Your task - For the word "will", state how many lines of the data include it. Respond with the number only.

Records for processing -
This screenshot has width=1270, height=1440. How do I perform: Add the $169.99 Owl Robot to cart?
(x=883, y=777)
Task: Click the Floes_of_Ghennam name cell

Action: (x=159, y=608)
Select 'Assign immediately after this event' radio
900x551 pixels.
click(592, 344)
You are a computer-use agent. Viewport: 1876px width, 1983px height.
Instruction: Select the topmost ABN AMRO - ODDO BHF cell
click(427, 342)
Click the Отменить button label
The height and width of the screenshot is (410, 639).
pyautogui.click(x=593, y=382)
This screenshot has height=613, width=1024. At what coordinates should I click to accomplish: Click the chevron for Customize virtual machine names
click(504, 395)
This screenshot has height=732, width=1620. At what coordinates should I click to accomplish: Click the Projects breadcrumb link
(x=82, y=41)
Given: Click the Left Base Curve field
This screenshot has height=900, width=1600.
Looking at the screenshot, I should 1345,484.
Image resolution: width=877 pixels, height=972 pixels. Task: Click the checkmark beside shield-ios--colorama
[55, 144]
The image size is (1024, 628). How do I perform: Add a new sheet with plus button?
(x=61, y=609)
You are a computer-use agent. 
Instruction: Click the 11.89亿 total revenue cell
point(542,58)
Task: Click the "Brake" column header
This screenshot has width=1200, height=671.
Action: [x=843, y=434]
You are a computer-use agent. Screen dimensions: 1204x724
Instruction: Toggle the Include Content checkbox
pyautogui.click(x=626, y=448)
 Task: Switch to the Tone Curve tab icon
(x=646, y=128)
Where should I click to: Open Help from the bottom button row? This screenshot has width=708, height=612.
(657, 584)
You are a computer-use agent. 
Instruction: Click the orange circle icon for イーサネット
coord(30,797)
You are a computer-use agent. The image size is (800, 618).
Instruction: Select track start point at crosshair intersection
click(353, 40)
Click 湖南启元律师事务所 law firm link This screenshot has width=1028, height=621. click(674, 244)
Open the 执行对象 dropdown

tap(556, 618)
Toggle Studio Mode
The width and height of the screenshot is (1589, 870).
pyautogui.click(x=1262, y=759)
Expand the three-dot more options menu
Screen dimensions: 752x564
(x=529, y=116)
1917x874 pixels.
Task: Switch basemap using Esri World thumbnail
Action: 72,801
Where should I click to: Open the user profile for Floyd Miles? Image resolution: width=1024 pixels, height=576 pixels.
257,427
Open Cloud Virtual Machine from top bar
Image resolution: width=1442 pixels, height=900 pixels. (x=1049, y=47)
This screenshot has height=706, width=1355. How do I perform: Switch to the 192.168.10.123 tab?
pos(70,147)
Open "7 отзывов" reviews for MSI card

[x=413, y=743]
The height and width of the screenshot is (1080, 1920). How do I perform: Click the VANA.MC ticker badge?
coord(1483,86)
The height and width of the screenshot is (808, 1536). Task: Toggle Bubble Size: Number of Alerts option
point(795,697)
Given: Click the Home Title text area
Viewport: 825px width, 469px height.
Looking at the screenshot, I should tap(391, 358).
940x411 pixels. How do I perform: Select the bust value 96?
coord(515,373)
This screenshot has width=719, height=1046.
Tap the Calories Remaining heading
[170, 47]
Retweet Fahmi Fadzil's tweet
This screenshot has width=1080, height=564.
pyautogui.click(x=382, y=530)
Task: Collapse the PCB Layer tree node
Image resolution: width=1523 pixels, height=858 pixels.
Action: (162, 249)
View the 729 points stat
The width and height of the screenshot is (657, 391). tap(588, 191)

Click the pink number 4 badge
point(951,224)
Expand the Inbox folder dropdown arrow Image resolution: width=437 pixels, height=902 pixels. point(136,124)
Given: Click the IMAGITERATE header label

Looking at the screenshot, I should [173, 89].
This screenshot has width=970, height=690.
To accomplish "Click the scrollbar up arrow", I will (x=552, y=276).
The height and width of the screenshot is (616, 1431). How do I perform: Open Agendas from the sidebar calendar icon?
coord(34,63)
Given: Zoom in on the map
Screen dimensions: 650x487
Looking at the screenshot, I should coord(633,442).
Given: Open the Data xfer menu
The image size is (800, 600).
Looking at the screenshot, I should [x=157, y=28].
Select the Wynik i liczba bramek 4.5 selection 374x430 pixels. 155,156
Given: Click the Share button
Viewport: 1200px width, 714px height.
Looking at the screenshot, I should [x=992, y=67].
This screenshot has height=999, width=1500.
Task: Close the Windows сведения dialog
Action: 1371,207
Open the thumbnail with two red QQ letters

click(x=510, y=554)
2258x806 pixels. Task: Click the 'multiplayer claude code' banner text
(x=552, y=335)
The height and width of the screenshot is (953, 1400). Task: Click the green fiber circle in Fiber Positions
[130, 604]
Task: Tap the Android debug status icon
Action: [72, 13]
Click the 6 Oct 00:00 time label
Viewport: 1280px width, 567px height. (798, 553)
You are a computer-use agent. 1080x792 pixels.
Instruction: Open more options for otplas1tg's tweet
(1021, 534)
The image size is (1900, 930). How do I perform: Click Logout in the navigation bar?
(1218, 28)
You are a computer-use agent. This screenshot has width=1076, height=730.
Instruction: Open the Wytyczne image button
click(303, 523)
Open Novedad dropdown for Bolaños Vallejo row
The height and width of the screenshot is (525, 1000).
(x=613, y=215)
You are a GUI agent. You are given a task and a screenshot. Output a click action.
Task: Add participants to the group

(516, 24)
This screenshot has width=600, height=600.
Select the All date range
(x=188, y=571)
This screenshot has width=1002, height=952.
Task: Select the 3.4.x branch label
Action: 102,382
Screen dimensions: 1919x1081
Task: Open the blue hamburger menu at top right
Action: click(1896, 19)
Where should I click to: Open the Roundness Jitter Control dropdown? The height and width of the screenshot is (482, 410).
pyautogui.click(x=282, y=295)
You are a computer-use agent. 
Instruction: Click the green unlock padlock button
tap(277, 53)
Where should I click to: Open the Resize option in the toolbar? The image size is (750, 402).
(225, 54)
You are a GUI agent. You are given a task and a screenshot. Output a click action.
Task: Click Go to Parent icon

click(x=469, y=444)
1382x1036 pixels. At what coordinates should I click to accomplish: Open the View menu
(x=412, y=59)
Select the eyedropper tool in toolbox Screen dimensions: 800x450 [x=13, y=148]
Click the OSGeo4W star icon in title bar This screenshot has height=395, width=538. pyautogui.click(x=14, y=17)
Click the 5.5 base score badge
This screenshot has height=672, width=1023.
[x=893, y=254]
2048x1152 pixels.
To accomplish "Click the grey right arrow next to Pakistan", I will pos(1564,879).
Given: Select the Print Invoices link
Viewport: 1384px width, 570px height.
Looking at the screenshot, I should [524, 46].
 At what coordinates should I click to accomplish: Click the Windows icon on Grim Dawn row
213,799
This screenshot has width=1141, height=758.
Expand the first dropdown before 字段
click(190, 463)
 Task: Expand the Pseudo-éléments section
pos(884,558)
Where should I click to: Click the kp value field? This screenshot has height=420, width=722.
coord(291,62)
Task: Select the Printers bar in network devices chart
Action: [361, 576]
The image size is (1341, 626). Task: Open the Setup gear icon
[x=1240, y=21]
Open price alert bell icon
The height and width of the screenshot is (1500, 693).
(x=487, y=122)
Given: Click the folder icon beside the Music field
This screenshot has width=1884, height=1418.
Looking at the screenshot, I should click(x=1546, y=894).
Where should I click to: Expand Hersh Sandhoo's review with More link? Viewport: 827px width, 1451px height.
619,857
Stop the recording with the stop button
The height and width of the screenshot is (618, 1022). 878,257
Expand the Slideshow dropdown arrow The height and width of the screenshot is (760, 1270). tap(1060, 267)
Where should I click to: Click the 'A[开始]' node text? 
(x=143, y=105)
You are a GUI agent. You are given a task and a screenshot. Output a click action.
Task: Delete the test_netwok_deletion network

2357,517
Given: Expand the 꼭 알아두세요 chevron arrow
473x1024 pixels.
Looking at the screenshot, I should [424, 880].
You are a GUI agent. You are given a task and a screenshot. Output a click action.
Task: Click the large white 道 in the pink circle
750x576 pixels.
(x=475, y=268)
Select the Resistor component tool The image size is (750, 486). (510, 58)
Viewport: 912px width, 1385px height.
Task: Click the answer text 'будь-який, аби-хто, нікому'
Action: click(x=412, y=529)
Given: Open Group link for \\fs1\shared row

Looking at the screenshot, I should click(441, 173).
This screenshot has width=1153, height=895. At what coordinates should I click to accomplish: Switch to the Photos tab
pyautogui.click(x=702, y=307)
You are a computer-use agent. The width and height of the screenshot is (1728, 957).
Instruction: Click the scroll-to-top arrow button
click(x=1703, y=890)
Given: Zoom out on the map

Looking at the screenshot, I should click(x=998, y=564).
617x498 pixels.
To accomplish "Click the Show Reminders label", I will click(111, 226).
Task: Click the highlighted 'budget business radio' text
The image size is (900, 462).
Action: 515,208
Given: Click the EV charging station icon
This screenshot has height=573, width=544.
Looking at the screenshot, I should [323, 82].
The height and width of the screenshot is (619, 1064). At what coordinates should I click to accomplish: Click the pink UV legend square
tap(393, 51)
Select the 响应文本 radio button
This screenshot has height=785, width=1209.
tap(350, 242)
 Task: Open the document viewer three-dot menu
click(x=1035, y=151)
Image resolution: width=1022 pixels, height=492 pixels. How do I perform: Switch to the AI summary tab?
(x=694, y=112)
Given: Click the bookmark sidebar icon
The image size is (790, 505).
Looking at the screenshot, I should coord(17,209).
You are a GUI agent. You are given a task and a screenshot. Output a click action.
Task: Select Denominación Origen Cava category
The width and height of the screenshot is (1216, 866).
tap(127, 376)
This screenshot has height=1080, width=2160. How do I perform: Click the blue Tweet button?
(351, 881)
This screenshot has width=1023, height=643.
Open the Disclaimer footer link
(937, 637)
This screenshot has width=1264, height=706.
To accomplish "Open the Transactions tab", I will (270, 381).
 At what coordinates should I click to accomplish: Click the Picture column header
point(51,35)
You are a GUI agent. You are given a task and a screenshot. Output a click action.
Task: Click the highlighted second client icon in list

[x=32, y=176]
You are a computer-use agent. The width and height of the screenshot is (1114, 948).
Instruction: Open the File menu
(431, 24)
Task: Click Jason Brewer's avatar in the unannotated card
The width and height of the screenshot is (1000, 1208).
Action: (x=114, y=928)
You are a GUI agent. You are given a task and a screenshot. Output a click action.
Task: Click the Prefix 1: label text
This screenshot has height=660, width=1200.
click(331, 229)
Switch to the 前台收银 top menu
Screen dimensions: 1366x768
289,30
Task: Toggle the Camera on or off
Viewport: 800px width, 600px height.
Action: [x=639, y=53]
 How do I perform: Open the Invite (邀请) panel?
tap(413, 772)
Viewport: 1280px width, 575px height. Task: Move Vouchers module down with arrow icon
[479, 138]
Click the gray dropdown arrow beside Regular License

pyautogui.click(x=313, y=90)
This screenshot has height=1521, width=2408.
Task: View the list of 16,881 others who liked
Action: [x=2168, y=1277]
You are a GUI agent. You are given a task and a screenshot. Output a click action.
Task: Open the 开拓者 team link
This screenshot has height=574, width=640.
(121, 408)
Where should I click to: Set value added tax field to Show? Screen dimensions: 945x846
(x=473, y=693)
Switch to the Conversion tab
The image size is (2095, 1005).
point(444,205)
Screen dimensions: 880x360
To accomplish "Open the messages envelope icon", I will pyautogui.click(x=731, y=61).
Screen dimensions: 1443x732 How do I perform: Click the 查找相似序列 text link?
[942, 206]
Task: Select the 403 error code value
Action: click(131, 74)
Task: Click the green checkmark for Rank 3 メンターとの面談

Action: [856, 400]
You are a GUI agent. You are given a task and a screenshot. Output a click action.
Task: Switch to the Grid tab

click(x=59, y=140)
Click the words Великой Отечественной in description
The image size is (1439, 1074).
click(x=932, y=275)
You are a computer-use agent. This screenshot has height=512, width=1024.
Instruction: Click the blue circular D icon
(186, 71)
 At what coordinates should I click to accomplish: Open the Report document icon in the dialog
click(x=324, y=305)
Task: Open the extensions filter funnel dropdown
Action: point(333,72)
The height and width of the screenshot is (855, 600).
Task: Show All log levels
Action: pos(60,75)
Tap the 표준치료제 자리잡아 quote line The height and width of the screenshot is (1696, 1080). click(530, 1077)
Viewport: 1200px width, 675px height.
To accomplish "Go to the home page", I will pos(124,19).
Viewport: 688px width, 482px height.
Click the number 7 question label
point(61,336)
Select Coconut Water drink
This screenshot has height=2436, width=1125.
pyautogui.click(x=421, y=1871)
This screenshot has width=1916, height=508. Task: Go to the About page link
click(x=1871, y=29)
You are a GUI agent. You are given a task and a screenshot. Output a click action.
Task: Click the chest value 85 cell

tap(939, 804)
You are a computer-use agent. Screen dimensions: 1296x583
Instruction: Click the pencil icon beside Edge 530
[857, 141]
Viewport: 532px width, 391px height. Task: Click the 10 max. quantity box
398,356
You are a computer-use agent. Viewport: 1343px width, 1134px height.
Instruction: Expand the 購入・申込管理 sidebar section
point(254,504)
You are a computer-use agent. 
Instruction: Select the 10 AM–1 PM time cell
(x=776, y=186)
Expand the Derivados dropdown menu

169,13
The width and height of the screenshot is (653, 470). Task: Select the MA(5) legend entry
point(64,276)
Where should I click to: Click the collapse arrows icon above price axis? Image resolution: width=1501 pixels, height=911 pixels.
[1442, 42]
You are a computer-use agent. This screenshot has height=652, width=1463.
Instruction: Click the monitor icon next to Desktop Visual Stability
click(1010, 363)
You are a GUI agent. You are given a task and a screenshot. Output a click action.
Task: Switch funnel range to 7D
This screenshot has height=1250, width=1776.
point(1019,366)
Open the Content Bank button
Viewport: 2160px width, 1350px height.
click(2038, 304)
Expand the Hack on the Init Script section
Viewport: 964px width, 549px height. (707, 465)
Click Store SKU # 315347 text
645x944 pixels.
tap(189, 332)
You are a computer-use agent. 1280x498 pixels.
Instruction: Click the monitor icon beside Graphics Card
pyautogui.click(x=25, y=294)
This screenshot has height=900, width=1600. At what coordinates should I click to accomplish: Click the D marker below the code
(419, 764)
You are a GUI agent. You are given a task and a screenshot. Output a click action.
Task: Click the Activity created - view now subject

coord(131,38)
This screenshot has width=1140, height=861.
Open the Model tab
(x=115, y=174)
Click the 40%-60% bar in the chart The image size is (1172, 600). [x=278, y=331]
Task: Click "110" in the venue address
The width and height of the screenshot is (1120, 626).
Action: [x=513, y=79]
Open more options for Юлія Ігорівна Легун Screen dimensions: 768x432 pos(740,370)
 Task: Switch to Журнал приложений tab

Written reply - 6